[MATERIAL FOR THE TASK]
(begin)

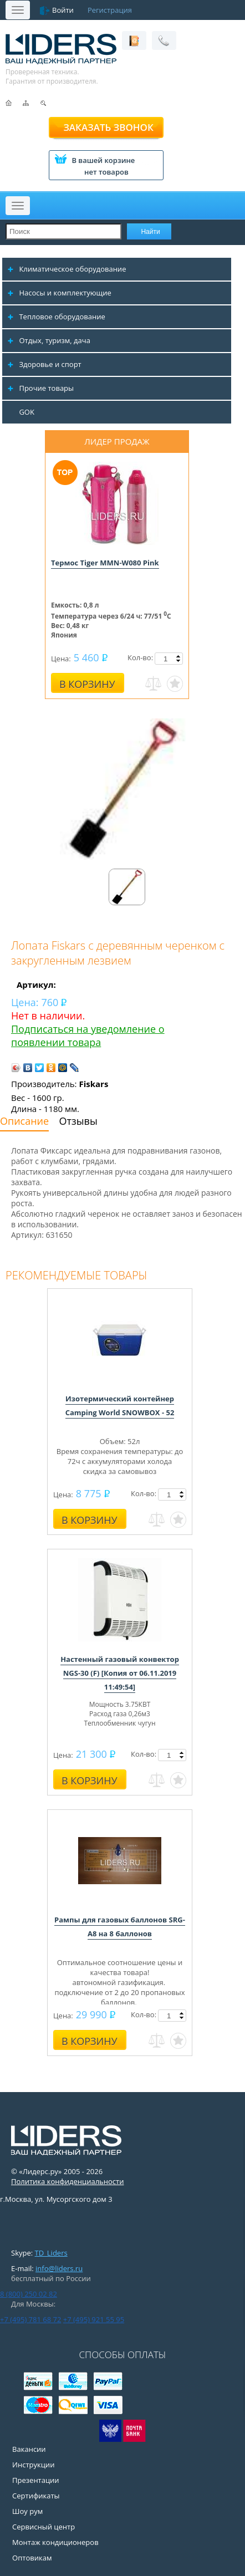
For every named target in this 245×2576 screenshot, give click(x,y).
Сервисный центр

(end)
(begin)

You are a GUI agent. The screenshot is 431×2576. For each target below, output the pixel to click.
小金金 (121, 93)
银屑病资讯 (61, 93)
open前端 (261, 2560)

(end)

[WHAT TO PRODUCE] Rewrite the listing lines from the line with "You are a GUI" to the line with "open前端 (261, 2560)", putting "point" in place of "pixel" and leaving everything else unchanged.

[FINAL RESULT]
You are a GUI agent. The screenshot is 431×2576. For each target below, output the point to click.
小金金 (121, 93)
银屑病资讯 (61, 93)
open前端 (261, 2560)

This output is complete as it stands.